The ABCDE pneumonic has helped health-care providers and patients alike recognize worrisome appearing moles.
- Border irregularities
- Color variegation
- Diameter greater than six millimeters
- Evolution in color, shape or size
Worrisome lesions tend to be larger with irregular borders and may have multiple colors. If any lesion changes over time or has a tendency to bleed it should evaluated. Individuals with fair skin tones tend to burn easily and they are at greatest risk of developing melanoma. The lifetime risk of developing melanoma among Caucasians is estimated to have been 1 in 1,500 in 1935 as compared to an estimated risk of 1 in 39 among men and one in 58 among women today. This remarkable change in lifetime risk is not due solely to increased rates of screening and the identification of early and less aggressive lesions.
So how do we balance our need for vitamin D with the risk of developing skin cancer? Is there any evidence that sunscreen prevents skin cancer? It is clear that sun screen is helpful at preventing the more common and typically less life threatening, skin cancers. There are new studies emerging that suggest sunscreen may also be helpful in preventing melanoma. It is believed that the risk from sun exposure comes with intermittent and intense exposures that lead to burns. Individuals who had more than five sunburns in childhood are twice as likely to develop melanoma as an adult.
Unfortunately there is no medical consensus on the optimal amount of time to spend in the sun. It varies by an individual’s skin color, the time of the day, the geographic location, the season of the year and the weather.
The ultraviolet radiation from the sun is divided into UV-A and UV-B. We know that UV-B poses a greater risk for melanoma. Is it safe to get that bronze tan from a tanning bed that uses only UV-A light? There are now multiple studies demonstrating that tanning beds increase an individual’s risk of developing melanoma. In 2009, the World Health Organization classified ultraviolet light from tanning beds as a human carcinogen. This carcinogen was used by one third of women aged 18 to 25 in the United States in 2010. Are we doomed to be deficient in vitamin D if we can’t get our sun? This question has generated a great deal of controversy given the importance of vitamin D to overall health.
Sunscreen effectively blocks the harmful UV-B rays of the sun and an SPF-30 screen can decrease vitamin D production by 95 percent.
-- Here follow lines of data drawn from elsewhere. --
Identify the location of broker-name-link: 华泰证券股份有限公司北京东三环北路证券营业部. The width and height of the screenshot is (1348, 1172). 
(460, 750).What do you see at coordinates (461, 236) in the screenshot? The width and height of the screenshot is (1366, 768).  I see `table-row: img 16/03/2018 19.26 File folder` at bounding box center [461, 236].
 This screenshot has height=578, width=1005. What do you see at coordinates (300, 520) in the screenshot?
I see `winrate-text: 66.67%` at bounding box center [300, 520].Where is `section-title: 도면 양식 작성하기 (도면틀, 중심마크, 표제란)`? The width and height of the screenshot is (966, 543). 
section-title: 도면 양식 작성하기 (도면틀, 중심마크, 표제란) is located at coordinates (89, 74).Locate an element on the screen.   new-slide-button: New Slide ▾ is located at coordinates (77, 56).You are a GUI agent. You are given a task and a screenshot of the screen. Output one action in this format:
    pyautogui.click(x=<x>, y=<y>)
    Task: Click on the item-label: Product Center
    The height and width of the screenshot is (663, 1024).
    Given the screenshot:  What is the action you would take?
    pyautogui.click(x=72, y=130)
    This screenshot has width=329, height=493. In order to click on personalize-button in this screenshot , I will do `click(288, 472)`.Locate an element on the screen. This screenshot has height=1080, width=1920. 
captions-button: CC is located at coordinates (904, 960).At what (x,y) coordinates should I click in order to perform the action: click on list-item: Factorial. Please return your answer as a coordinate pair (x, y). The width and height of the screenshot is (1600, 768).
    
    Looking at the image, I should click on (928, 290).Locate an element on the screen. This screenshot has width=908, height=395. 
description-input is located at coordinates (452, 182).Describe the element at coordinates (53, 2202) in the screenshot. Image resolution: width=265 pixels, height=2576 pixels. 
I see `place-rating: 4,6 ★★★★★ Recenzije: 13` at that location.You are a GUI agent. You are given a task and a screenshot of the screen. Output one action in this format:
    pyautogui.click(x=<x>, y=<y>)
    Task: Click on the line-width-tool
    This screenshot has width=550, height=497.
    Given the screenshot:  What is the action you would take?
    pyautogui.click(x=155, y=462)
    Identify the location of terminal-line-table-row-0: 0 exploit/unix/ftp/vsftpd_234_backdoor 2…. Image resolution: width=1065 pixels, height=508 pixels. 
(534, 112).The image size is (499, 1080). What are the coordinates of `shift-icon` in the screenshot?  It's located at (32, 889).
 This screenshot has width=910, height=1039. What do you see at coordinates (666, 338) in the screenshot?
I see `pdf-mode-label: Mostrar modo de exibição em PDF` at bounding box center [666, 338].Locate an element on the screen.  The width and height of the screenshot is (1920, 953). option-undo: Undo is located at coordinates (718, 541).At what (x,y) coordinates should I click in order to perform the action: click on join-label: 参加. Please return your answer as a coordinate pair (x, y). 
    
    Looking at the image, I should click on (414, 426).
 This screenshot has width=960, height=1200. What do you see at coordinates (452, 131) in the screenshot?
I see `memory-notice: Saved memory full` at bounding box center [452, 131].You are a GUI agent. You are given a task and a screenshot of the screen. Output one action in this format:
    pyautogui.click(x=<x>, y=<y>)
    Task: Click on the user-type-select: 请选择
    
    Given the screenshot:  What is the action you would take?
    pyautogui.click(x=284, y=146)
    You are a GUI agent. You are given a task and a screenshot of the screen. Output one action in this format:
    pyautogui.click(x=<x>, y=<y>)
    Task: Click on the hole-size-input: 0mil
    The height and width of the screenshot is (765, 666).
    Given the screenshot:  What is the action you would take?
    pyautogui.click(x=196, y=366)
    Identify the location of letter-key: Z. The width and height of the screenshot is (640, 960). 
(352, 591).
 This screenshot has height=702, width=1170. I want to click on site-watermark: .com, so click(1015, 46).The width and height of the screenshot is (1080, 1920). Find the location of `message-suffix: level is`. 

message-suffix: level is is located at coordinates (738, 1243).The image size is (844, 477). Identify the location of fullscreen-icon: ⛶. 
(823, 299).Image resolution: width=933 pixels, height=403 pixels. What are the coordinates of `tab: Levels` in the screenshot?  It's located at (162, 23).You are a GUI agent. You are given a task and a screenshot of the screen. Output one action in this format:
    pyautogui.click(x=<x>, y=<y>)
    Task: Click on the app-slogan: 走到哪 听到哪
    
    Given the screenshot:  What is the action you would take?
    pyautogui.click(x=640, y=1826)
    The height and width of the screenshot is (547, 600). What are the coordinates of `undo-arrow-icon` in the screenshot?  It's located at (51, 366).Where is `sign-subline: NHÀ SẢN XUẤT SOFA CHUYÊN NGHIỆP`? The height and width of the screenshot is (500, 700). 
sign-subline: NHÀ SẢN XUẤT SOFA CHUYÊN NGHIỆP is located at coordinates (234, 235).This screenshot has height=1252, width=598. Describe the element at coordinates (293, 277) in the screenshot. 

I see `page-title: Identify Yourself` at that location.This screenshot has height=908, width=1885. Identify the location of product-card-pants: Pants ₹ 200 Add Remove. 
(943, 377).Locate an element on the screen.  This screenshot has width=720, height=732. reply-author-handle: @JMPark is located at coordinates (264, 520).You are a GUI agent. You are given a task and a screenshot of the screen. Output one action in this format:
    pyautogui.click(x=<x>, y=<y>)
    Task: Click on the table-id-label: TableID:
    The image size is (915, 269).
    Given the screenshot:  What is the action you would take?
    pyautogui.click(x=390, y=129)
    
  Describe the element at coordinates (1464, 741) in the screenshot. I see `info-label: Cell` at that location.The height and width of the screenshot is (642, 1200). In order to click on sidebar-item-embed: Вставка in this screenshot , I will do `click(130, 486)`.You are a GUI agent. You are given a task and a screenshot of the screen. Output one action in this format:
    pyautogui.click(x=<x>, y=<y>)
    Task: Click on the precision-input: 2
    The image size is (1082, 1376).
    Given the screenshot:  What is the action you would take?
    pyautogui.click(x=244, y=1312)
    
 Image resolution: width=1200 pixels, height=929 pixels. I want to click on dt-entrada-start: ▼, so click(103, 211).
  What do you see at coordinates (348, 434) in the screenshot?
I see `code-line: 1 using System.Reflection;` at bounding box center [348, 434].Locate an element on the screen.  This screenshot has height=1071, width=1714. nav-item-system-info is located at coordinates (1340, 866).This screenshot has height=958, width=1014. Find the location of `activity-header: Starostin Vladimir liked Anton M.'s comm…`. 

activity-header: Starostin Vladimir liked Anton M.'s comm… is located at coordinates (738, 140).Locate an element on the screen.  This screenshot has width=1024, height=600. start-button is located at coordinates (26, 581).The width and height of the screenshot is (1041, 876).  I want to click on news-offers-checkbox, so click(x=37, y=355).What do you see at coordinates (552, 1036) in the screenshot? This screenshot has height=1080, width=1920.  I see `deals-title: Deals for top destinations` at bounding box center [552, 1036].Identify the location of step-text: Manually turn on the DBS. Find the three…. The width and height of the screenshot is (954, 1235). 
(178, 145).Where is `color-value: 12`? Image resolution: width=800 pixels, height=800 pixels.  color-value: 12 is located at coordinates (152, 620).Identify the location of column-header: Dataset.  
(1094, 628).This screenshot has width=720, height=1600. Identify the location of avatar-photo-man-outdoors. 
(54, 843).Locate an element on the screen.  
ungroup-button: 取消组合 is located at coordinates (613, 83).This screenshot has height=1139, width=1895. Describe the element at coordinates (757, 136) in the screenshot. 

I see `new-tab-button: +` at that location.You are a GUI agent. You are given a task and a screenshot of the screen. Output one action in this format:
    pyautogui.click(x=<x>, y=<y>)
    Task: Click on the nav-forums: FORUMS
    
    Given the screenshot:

As with many things in life the balance of adequate sun intake and avoidance of sun damage requires careful consideration. Spending as little as three to six minutes in the sun may be adequate for vitamin D synthesis in fair skinned individuals, but among those who are sensitive to the sun this could lead to a burn. Unfortunately there is no consensus on the optimal amount of time to spend in the sun. It varies by an individual’s skin color, the time of the day, the geographic location, the season of the year and the weather.
The points to take away are that melanoma is on the rise and ultraviolet radiation from the sun is a risk factor. Intermittent and intense sun exposures that cause burns should be avoided. Some direct sun exposure, but not too much, is ideal. The vast majority of time spent in the sun should be done with adequate protection. Among individuals who burn easily, live in northern latitudes or get minimal sun exposure a vitamin D supplement should be considered after discussion with a physician.